= 1950 West Dunbartonshire by-election =

UK parliamentary by-election

The 1950 West Dunbartonshire by-election of 25 April 1950 was held after the death of Labour MP Adam McKinlay on 17 March 1950.

The seat was marginal, having been won in 1950 by only 613 votes, and remained so following the by-election, with Tom Steele holding the seat for Labour by 293 votes.
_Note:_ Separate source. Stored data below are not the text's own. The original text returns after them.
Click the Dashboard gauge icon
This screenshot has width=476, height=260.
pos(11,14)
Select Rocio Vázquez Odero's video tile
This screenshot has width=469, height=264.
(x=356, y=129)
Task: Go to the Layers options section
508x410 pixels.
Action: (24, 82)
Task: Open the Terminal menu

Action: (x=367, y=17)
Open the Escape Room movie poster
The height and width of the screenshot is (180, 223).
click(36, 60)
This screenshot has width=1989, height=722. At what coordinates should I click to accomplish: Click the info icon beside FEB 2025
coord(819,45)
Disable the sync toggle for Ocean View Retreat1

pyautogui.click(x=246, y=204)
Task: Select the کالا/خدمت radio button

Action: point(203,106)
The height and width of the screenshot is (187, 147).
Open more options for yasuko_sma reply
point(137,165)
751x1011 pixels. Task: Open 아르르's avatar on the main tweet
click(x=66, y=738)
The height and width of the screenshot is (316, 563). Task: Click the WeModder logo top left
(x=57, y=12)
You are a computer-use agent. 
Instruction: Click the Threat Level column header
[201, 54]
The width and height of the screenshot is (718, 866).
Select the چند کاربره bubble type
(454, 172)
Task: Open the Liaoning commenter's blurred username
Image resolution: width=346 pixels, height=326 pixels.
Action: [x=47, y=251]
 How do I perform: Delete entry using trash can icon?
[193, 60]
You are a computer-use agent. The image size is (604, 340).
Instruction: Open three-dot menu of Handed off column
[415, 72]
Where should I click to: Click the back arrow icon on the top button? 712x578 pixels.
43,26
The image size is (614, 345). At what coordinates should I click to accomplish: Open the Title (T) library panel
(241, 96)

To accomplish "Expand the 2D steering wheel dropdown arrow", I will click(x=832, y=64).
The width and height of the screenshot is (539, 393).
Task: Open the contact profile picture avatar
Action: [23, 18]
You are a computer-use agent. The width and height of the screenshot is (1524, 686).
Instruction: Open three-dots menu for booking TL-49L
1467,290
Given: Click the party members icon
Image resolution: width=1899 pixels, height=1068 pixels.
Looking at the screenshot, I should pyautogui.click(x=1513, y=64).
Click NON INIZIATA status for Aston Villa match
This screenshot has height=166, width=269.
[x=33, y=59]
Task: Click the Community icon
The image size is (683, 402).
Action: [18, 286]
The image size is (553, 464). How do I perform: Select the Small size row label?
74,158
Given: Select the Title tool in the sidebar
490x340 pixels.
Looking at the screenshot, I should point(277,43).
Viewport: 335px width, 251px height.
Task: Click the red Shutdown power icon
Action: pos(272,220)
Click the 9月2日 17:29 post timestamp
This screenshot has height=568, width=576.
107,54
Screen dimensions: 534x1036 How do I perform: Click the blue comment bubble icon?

==Result of the previous general election==

General election 1950: West Dunbartonshire
| Party |  | Candidate | Votes | % | ±% |
|---|---|---|---|---|---|
|  | Labour | Adam McKinlay | 20,398 | 49.29 |  |
|  | Conservative | R.A. Allan | 19,785 | 47.81 |  |
|  | Communist | F. Hart | 1,198 | 2.90 |  |
| Majority |  |  | 613 | 1.48 |  |
| Turnout |  |  | 41,381 | 85.46 |  |
|  | Labour win (new seat) |  |  |  |  |

==Result of the by-election==

By-election 1950: West Dunbartonshire
| Party |  | Candidate | Votes | % | ±% |
|---|---|---|---|---|---|
|  | Labour | Tom Steele | 20,367 | 50.36 | +1.07 |
|  | Conservative | R.A. Allan | 20,074 | 49.64 | +1.83 |
| Majority |  |  | 293 | 0.72 | −0.76 |
| Turnout |  |  | 40,441 |  |  |
|  | Labour hold |  | Swing | +0.38 |  |

The Glasgow Herald said that while Labour had retained the seat, the party could "take little credit from a victory which was expected to be more pronounced with the aid of the new register and the Loch Sloy vote."